严鸾点了头,不躲不避地接了他割人的目光:“赖王爷洪福。贼寇已尽数伏法,正欲返航。王爷以万金之躯金躯犯九死之险,下官万死难辞其咎,船头风寒,恭请尊临舱室,容下官请罪。”
船身虽大,舱内却有些逼仄。大船甲板之上本有官楼水殿,宽敞体面,入舱便有些不合礼仪。赵楹毫不犹豫地允了,甚至屏退了随从,只身同他下了舱室。
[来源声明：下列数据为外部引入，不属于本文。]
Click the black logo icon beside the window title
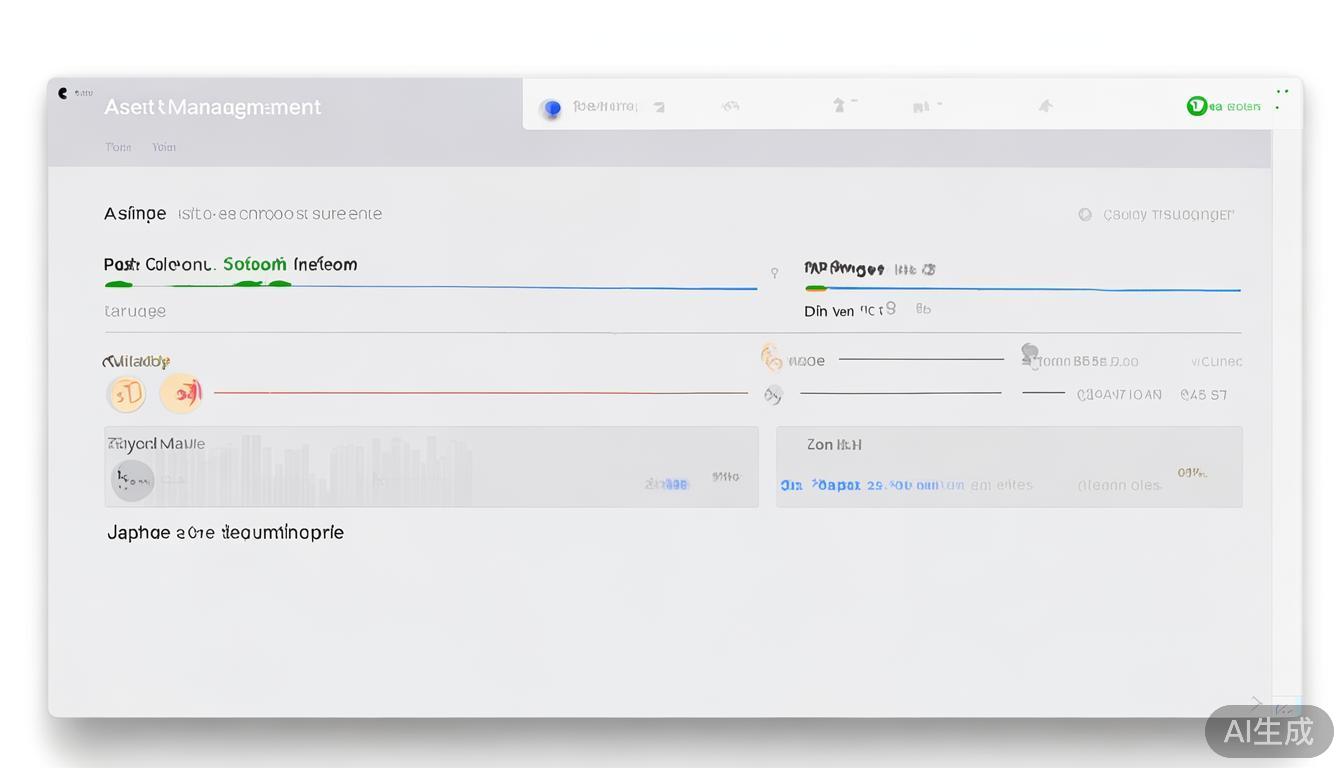Viewport: 1344px width, 768px height. pyautogui.click(x=63, y=93)
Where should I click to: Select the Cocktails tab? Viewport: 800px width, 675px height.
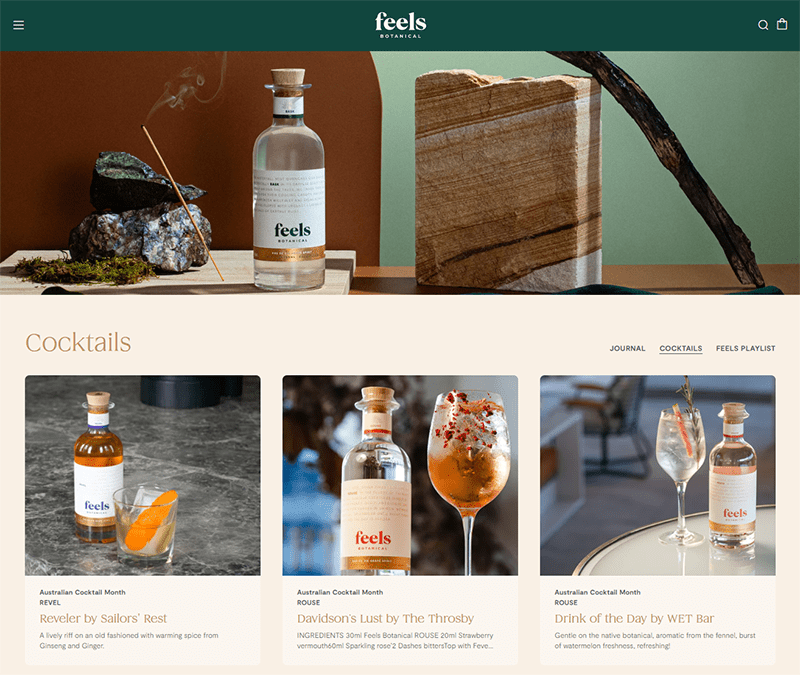click(x=681, y=348)
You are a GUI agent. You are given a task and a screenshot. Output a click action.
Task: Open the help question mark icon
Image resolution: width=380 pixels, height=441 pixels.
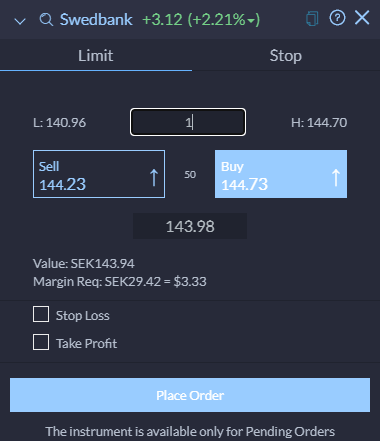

严鸾端着一盏摇曳的油灯走至前头,火苗映出四面幢幢的暗影。他推开一间寝室房门,笼着灯火走向桌边。方将灯放稳,手臂上蓦地一痛,后背已撞上壁板。空洞的震响在一阵阵荡开。
赵楹压逼过来,充血的眼睛冷森森盯住他的脸。严鸾微微侧过头去,叹了口气道:“你居然真的来了。我本也没有把握……”话音未落,下腹便被猛然提膝一击,难以自控地弯腰蜷缩下去。
赵楹揪住他的衣领压回墙上,看着他被迫直起身体咬牙喘息,额角渗出湿润的冷汗。
赵楹攥在他胸前的手骨节已经发白,半晌,第一声嘶哑的话音滚出喉咙,极近地吐在他耳边:“虎符呢。”
光影跳动了一下,严鸾抬了眼,苦笑道:“你这人……一向明白得很。”赵楹没接话,仍旧饿狼似的钉住他,却捉到了那人眼里没藏好的近乎怜悯的目光:“在京里我送回去了。”
十月廿三,摄政王离京第二日,国子监司业陈文英上书,言近日偶获奇宝不敢私藏愿献于圣上。皇帝星夜召之,奉一木函,火漆封口,并书信一札。
十日后安王离岸,消息断绝。而京城之中,却已悄然开启了十年未有之变局。这个死气沉沉盘根错节的朝廷,重新迎来巨澜欲与恨意。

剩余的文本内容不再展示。